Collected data
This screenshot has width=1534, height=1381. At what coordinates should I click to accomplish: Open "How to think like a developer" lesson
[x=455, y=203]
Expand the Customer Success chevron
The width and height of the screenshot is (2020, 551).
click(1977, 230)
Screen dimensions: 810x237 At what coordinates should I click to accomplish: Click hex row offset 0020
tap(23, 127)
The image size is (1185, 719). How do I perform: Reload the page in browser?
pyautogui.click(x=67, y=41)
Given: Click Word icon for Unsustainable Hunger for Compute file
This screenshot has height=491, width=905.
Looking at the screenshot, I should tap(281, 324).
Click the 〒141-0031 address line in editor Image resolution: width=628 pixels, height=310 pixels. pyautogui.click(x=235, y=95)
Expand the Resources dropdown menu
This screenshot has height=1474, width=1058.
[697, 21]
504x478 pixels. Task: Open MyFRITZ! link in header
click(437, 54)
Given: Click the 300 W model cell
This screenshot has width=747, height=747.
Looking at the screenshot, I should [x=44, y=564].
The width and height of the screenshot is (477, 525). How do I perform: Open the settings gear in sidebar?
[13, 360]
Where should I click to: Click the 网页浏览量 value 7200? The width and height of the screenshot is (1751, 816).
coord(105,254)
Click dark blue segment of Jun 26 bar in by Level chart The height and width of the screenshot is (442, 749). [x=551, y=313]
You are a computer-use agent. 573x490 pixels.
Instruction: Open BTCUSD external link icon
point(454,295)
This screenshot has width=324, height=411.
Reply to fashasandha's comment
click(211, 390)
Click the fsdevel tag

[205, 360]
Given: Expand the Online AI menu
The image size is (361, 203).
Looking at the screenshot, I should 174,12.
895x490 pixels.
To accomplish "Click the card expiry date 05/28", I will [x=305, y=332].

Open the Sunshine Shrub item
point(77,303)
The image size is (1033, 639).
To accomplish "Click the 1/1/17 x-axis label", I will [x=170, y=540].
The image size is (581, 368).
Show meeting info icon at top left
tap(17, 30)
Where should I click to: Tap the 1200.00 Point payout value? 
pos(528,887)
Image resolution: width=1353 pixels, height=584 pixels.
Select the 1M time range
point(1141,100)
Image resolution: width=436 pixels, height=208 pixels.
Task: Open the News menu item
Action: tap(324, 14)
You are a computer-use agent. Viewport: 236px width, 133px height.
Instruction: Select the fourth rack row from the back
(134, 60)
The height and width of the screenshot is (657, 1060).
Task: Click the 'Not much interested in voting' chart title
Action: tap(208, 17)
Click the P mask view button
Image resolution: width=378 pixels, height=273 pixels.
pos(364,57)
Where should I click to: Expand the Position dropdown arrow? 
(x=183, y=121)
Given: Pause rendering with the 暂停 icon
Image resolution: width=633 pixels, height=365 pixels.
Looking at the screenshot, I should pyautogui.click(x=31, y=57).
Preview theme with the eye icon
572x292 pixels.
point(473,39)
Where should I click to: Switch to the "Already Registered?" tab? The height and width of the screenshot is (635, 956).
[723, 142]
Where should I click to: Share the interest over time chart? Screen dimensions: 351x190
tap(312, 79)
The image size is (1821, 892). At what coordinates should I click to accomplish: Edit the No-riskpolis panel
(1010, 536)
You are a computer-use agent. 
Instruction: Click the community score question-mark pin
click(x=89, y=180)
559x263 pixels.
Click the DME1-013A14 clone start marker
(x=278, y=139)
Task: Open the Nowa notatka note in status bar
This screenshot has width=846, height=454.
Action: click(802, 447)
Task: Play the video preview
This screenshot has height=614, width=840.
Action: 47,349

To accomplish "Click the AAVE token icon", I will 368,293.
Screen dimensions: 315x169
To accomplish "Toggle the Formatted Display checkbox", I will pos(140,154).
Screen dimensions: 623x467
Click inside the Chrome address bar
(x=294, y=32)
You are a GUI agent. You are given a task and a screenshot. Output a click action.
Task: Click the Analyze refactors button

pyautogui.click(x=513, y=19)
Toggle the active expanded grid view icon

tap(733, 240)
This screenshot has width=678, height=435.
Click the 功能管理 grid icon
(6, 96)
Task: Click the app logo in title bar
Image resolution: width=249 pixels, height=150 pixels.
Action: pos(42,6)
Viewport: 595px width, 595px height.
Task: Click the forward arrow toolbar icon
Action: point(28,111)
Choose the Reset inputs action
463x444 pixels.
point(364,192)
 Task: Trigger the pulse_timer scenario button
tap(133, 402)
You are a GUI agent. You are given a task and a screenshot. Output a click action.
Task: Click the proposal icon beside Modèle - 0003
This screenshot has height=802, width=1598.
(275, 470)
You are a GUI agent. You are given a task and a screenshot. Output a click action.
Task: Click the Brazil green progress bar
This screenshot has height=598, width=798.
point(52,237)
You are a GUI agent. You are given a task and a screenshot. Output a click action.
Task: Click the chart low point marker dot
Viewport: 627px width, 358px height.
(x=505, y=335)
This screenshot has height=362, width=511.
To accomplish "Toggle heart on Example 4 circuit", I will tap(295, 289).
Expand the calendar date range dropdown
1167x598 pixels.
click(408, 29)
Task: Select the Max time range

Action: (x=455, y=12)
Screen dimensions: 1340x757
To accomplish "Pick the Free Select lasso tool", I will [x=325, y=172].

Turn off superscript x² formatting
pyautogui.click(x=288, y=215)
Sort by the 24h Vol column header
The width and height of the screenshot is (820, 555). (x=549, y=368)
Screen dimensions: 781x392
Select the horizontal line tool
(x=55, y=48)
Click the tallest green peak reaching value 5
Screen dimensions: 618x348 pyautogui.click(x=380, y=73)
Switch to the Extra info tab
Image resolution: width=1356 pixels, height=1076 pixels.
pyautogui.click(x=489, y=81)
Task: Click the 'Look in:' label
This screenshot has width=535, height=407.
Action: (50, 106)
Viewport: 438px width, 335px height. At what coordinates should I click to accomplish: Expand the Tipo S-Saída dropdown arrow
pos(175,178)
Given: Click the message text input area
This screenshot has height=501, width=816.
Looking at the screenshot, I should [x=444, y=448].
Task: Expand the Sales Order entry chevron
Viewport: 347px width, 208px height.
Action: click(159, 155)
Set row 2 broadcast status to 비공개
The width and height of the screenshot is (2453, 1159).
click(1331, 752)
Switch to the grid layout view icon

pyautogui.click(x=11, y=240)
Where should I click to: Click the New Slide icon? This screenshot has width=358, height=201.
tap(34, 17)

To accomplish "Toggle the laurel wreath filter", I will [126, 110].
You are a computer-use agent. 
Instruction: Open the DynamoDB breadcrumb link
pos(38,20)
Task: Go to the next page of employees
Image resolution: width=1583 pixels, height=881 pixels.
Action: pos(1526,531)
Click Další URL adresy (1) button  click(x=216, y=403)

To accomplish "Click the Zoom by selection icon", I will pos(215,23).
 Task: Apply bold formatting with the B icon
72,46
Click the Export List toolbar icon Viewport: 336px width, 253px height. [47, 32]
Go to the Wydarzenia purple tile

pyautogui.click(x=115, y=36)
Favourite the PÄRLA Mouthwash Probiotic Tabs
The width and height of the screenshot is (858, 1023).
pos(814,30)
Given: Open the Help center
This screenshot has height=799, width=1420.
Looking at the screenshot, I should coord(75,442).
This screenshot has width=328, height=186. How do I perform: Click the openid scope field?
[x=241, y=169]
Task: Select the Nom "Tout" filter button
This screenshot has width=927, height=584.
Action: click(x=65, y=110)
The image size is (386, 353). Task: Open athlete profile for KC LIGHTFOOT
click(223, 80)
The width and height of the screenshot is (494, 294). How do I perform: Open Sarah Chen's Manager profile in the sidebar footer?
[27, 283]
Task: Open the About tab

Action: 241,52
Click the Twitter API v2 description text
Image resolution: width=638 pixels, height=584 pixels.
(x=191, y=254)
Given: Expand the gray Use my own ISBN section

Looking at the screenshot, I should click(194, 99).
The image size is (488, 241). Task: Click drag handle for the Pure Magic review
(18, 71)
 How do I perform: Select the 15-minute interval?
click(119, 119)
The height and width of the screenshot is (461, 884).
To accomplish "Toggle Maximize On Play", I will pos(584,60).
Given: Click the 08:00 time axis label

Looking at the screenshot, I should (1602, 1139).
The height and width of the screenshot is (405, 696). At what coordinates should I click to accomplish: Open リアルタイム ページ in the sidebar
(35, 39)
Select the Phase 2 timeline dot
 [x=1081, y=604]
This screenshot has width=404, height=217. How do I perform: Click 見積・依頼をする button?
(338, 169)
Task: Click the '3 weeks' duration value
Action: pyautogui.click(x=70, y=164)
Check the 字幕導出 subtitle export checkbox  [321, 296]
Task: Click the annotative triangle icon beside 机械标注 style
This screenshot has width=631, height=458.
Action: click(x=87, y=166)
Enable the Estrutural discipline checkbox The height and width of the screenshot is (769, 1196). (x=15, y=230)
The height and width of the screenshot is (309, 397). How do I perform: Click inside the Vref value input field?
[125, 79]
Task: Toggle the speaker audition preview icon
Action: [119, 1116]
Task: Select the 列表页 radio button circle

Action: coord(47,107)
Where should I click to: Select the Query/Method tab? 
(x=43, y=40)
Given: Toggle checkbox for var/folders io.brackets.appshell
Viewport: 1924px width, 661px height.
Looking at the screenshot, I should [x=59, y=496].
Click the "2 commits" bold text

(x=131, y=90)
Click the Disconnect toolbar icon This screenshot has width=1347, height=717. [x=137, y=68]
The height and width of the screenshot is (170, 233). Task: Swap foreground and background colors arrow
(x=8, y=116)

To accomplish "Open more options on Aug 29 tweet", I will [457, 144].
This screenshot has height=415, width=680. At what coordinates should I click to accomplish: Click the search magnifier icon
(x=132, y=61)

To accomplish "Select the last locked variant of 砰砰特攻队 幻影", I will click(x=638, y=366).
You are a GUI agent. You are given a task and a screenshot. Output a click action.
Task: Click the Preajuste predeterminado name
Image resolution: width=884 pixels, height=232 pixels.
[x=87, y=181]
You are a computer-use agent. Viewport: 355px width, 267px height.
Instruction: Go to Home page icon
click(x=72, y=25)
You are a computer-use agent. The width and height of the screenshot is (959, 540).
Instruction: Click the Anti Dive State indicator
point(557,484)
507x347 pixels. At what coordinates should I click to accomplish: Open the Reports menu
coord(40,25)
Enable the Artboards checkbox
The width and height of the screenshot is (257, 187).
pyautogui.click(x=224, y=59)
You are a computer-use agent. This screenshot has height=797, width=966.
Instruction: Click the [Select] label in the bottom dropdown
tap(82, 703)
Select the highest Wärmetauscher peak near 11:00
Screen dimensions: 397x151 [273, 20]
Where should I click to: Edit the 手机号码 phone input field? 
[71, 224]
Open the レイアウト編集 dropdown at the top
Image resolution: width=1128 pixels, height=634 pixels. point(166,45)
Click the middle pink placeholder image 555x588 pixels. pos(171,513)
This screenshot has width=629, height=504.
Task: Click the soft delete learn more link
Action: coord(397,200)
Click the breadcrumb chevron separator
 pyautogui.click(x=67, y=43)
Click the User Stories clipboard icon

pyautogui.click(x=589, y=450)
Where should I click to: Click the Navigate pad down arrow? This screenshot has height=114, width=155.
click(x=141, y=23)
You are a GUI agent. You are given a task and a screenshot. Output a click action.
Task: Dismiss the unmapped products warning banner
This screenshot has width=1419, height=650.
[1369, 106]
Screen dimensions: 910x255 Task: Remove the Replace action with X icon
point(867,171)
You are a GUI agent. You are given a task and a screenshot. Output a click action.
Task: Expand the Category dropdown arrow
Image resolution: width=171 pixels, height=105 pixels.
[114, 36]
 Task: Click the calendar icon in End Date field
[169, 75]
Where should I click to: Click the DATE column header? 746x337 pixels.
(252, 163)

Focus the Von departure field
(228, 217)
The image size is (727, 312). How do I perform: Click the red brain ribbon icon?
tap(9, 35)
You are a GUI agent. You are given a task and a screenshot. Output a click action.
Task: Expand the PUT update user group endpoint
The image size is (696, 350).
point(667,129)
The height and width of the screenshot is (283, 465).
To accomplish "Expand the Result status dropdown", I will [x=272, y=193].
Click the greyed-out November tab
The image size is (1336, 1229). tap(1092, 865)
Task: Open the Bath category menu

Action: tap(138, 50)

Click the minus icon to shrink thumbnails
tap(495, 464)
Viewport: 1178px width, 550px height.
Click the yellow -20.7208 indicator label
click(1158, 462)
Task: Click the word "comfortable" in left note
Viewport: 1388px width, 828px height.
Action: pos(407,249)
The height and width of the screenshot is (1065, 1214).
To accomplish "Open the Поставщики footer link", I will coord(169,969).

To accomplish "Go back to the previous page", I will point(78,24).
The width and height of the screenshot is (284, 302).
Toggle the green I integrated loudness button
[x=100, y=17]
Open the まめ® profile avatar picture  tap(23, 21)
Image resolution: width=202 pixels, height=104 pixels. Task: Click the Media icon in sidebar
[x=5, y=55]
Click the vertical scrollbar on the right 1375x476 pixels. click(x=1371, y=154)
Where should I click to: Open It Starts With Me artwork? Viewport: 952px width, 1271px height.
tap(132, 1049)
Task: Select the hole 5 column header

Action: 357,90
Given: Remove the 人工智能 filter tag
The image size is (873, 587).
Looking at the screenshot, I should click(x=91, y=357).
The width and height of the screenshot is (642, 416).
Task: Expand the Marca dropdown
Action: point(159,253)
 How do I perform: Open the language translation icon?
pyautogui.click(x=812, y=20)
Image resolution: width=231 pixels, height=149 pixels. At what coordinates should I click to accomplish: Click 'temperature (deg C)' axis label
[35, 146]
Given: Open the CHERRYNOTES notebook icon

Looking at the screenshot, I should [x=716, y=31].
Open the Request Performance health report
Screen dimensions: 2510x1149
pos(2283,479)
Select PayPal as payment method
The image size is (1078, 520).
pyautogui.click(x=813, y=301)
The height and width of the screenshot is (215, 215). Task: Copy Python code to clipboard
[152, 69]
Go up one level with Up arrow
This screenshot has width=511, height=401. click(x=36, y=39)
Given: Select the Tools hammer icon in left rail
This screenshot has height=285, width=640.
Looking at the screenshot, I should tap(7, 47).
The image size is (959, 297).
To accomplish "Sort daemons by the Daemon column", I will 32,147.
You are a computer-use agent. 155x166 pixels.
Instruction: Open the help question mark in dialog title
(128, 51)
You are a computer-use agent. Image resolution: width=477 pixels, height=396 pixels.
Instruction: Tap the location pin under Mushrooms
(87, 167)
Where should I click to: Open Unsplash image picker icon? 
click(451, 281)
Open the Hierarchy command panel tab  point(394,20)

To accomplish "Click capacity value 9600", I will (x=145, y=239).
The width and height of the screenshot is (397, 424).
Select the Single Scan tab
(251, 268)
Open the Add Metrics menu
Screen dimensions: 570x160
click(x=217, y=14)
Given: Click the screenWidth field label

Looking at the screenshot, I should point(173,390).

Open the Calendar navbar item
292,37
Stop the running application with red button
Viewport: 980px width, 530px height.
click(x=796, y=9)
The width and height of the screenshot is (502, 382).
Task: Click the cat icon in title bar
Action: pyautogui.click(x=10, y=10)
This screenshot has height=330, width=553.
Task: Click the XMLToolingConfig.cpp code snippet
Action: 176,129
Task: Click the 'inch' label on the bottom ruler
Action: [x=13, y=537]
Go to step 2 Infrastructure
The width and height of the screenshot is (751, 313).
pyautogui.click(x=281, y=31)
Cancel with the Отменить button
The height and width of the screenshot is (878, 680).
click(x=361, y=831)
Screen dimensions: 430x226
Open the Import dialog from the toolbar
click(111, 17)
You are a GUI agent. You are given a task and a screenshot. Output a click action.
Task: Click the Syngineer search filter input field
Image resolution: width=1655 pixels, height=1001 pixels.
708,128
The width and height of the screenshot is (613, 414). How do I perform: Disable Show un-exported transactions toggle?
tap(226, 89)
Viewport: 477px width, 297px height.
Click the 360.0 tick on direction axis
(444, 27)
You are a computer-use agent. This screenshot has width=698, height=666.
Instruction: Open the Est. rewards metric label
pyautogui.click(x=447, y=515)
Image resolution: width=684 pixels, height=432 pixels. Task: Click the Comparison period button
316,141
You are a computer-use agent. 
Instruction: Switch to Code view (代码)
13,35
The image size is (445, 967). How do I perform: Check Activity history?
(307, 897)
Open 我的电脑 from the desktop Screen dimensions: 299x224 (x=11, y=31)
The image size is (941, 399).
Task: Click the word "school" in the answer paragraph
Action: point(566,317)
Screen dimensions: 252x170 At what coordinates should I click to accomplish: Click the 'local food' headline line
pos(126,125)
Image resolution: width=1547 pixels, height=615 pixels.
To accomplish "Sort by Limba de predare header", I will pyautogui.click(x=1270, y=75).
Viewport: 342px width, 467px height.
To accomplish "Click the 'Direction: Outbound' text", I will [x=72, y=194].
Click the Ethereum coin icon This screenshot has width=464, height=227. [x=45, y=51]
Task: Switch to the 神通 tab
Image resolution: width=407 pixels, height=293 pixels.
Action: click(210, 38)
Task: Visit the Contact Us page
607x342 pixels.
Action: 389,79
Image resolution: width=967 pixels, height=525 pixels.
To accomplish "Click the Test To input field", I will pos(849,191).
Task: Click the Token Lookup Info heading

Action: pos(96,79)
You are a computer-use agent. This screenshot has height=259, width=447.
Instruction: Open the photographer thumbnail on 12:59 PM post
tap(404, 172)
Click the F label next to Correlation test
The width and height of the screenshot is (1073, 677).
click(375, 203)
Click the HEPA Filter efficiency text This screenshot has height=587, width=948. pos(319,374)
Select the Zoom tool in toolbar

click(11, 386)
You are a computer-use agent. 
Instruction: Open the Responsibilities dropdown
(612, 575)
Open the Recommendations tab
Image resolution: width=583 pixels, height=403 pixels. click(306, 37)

**WHAT YOU SHOULD DO**
How many of the lines in the records include the word "status"? Only the number should be given.

**SOLVED EXERCISE**
3